Single by Tackey & Tsubasa
- Released: May 4, 2005
- Genre: J-pop
- Length: 22 min 22 s (Regular CD); 18 min 17 s (Limited CD); 23 min 24 s (CD+DVD);
- Label: Avex Trax
- Songwriters: Hideyuki Obata, Kousuke Morimoto, Takeshi

Tackey & Tsubasa singles chronology
| "Serenade" (2004) | "Kamen/Mirai Kōkai (仮面/未来航海)" (2005) | "Venus" (2006) |

= Kamen/Mirai Kōkai =

"Kamen/Mirai Kōkai" is Tackey & Tsubasa's fifth single under the Avex Trax label.

==Overview==
The first a-side song "Kamen" was used as the theme song for the Japanese version of the movie Mask 2. The other a-side song "Mirai Kōkai" was used as the ending theme song for the anime One Piece.

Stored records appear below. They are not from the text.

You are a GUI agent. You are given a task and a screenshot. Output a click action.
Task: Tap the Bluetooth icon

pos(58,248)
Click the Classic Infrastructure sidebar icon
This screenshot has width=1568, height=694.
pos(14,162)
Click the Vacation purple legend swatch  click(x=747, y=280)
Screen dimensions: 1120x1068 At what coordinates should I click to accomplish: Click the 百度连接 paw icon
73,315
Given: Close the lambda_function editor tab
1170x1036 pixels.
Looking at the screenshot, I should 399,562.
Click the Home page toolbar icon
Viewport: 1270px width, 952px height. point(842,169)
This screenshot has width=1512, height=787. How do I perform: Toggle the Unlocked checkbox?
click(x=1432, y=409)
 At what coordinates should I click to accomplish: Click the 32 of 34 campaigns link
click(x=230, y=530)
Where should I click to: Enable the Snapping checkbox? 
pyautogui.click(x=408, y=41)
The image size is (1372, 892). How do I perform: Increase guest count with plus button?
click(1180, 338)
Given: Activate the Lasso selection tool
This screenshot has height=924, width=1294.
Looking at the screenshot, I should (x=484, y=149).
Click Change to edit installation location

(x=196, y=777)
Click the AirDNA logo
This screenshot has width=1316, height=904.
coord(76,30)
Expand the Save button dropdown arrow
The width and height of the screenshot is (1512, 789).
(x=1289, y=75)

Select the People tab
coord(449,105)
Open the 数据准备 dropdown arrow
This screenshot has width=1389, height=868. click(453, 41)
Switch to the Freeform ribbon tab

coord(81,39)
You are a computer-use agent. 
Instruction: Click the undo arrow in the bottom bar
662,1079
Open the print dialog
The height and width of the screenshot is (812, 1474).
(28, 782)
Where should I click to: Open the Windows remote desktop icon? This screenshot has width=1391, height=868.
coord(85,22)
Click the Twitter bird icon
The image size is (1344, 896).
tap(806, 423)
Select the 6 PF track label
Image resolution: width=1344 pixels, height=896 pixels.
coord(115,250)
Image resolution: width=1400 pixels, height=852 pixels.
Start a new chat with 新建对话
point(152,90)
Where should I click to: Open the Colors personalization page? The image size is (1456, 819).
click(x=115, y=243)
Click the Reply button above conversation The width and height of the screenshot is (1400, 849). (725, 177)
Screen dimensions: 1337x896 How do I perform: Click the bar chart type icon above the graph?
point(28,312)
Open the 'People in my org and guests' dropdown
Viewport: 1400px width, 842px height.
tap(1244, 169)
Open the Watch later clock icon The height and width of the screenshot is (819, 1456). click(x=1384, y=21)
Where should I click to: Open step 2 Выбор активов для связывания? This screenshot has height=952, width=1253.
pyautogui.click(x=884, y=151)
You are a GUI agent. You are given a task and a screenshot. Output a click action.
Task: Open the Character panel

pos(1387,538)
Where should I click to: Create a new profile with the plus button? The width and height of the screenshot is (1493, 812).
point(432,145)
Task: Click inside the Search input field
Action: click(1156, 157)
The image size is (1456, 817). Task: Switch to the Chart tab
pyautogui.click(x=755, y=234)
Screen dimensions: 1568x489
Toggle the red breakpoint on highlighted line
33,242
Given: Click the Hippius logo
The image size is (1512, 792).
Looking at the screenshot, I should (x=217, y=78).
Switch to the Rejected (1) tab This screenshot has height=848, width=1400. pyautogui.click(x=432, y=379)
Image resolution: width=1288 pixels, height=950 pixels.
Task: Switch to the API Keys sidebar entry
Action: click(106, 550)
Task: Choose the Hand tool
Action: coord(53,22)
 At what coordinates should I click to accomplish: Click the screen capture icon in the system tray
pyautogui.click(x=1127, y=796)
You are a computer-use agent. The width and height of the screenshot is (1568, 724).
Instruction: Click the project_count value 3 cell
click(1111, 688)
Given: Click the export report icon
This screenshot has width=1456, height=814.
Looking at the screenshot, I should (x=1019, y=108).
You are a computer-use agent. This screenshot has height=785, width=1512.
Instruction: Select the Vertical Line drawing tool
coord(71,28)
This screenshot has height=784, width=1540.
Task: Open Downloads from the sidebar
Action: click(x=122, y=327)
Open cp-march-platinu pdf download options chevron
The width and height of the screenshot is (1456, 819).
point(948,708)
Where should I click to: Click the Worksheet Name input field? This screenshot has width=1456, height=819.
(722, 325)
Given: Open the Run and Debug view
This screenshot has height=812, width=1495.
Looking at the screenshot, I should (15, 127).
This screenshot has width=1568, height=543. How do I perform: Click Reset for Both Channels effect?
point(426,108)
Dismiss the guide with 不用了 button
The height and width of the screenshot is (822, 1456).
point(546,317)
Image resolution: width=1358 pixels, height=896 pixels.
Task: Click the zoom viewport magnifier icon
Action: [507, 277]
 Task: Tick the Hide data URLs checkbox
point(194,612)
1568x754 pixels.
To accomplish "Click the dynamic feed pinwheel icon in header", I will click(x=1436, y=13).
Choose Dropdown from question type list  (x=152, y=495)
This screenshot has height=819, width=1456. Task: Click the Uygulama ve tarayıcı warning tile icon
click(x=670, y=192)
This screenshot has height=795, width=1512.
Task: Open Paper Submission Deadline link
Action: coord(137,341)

Sample of Kamen's translated lyrics:

I'll be a flower of the summer flames
Putting on a golden, golden mask
Taking in the sun straightforwardly
With dazzling eyes, dazzling eyes, and passion that stabs the sky
Someday, I'll be the sky
So that I can bluely, bluely dissolve
If I continue to believe in a new world, in my heart, in my heart
The lies, sadness, and clouds will clear away

==Track listing==

===Regular CD Format===
1. "Kamen (仮面)" (Hideyuki Obata, Mikio Sakai) - 5:06
2. "Mirai Kōkai (未来航海)" (Kousuke Morimoto, Mikiko Tagata) - 4:02
3. "Romantic" (Takeshi, Takashi Iioka) - 4:05
4. "Kamen: karaoke" - 5:06
5. "Mirai Kōkai: karaoke" - 4:03

===Limited CD Format===
1. "Kamen (仮面)" (Hideyuki Obata, Mikio Sakai) - 5:06
2. "Mirai Kōkai (未来航海)" (Kousuke Morimoto, Mikiko Tagata) - 4:02
3. "Kamen: karaoke" - 5:06
4. "Mirai Kōkai: karaoke" - 4:03

===CD+DVD Format===

====CD Portion====
1. "Kamen (仮面)" (Hideyuki Obata, Mikio Sakai) - 5:06
2. "Mirai Kōkai (未来航海)" (Kousuke Morimoto, Mikiko Tagata) - 4:02
3. "Kamen: karaoke" - 5:06
4. "Mirai Kōkai: karaoke" - 4:03

====DVD Portion====
1. "Kamen (仮面) Video Clip" - 5:07

==Personnel==
- Takizawa Hideaki - vocals
- Imai Tsubasa - vocals

==TV performances==
May 6, 2005 - Music Station

==Charts==
Oricon Sales Chart (Japan)

| Release | Chart | Peak position | Sales total | Chart run |
| 4 May 2005 | Oricon Daily Singles Chart | 1 |  |  |
| Oricon Weekly Singles Chart | 1 | 124,000 | 8 weeks |
| Oricon Yearly Singles Chart |  |  |  |

==RIAJ Certification==
As of June 2005, "Kamen / Mirai Kōkai" has been certified gold for shipments of over 100,000 by the Recording Industry Association of Japan.